Frage: Ist das irgend eine typische Masche? Was ist deren Problem? Was können wir mit den am besten vereinbaren, um Ende am effektivsten und wirtschaftlichsten aus dem ganzen Bauvorhaben raus zu kommen?
Nur, daß ich das richtig verstehe. Du bist gewillt, den aus Deiner Sicht mangelbehafteten Werkvertrag zu unterzeichnen, willst aber jetzt schon wissen, wie Du später mit möglichst geringem Aufwand aus dem Vertrag heraus kommst?

Grüße, Bauexperte

Doc.Schnaggls 15.01.2014 14:54
Hallo Kisska86,also ich weiß nicht - bei solchen Aussagen des Maklers / Vertrieblers würden bei mir schon ein paar Warnlampen angehen...schlussendlich soll es doch Euer Haus werden, da kann es ihm doch egal sein ob es Sinn macht oder mehr kostet.Ich würde an Eurer Stelle erst mal ein Gespräch mit dem Bauträger führen und diesem Eure "Sonderwünsche" präsentieren. Ich kann mir nicht vorstellen, dass dieser sich genauso komisch verhält - schließlich verdient er sein Geld damit Kundenwünsche zu erfüllen.Mein Auto konfiguriere ich ja auch wie ich möchte und nicht wie es dem Hausmeister (als wartungsfreies Beispiel) des Autohauses gefällt.Grüße,Dirk

Kisska86 15.01.2014 14:55
Nein, nein, nein... Ich will wissen wie ich den Werkvertrag für uns perfekt gestalte.
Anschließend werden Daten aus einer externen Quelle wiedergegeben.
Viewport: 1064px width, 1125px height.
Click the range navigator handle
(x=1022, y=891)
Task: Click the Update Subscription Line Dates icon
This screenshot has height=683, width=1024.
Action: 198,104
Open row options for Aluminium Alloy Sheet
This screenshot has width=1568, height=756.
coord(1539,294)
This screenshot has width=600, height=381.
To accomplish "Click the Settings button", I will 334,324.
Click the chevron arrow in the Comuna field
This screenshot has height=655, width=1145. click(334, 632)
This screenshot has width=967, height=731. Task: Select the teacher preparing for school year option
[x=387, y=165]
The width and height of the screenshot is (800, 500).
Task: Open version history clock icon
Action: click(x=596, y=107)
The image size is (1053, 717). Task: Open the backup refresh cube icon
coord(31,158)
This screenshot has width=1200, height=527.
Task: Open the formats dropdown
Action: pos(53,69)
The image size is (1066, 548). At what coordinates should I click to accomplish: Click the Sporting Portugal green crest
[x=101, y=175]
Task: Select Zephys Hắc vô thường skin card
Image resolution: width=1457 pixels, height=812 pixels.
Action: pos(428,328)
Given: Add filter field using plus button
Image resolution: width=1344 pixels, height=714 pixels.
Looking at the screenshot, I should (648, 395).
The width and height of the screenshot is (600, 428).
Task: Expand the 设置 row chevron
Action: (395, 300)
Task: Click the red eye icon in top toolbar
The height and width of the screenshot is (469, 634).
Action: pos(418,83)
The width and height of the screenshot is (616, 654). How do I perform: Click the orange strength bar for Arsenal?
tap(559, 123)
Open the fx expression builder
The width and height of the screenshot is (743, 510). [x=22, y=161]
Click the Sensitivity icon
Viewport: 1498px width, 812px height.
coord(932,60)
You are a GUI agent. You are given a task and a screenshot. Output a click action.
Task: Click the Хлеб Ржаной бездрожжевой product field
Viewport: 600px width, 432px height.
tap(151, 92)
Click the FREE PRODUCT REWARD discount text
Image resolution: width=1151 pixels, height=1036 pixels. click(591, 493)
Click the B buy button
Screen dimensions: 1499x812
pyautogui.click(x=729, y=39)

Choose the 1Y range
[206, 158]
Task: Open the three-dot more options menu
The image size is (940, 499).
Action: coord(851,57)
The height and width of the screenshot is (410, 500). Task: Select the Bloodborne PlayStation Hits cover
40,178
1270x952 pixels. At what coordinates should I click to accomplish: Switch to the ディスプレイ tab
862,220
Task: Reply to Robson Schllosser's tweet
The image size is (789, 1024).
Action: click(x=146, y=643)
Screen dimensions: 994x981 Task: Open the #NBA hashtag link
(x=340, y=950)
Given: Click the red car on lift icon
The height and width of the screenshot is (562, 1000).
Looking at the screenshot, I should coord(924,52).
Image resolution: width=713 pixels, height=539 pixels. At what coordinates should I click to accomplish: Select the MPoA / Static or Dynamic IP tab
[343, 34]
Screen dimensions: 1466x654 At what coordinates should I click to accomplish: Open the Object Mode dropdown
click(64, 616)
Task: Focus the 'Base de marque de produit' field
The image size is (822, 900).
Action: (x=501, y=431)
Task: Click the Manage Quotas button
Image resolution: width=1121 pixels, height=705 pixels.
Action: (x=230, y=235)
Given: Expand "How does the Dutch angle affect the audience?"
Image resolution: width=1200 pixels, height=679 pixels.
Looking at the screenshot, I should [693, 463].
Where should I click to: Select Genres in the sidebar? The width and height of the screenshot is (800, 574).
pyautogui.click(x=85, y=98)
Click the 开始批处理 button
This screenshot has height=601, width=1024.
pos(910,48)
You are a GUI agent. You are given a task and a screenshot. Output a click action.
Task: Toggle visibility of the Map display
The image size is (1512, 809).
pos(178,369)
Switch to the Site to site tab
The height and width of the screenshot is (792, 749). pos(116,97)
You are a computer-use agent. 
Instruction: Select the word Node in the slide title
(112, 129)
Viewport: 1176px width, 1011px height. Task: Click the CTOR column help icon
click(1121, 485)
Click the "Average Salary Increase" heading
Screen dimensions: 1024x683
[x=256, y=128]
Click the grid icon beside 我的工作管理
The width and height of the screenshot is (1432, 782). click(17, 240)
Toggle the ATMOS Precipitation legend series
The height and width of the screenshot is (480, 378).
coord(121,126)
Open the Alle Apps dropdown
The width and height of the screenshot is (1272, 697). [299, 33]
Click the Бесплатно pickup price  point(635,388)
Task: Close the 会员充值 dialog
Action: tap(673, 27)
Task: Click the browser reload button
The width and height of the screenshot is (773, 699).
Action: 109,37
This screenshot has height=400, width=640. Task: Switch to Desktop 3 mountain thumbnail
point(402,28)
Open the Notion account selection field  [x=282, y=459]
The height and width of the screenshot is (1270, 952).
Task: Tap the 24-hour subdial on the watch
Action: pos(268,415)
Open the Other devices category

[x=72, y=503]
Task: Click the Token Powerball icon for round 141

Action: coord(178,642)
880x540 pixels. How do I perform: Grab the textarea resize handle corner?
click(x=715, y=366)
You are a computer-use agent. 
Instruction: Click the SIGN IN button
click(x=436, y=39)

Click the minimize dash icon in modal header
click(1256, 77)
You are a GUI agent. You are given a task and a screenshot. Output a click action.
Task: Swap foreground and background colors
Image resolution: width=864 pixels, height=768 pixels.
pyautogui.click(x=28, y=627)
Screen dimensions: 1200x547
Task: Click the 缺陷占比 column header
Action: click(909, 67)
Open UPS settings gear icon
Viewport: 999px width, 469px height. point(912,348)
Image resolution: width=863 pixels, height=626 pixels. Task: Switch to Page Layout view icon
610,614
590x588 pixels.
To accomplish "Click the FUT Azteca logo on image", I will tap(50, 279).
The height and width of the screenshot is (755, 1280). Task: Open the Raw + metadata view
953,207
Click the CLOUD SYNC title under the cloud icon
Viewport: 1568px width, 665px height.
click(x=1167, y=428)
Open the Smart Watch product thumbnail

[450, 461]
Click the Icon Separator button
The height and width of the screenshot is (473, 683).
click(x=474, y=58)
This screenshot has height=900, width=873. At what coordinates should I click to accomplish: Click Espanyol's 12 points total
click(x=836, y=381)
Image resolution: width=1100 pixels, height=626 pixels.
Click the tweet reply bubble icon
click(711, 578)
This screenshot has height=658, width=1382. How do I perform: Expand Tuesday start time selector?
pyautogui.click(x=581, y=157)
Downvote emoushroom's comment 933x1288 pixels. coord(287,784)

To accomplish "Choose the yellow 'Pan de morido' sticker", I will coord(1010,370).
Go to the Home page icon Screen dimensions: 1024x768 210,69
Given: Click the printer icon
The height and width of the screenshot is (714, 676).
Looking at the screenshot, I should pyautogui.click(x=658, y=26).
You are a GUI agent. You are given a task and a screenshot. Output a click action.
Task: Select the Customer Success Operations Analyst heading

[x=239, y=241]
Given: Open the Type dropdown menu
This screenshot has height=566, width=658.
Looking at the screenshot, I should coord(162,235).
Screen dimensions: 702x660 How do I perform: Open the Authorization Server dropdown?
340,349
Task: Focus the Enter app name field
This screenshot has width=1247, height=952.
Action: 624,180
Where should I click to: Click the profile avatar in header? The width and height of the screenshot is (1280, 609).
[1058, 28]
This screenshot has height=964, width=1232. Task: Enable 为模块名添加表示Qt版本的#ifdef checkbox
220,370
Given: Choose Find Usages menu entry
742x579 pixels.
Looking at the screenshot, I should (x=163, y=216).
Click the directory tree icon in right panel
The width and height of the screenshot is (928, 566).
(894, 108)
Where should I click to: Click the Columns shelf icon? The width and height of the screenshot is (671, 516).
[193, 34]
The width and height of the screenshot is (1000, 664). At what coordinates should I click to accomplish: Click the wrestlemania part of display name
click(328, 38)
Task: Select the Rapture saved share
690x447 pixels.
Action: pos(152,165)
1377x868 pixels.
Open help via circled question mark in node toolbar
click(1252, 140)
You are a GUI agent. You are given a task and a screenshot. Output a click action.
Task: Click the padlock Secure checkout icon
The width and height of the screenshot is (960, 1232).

Ich kann ja einiges an Gewerken raus nehmen und dann durchaus selbst vergeben. Mit Hausbau an sich kennen wir und schon etwas aus und trauen uns das auch zu.

@K1300S: Wie müssten die Verträge aussehen damit wir nur auf das Grundstück die Steuer zahlen müssen? Einfach zwei Verträge getrennt? Also einen Grudstückskaufertrag und einen Werkertrag? Würde das reichen?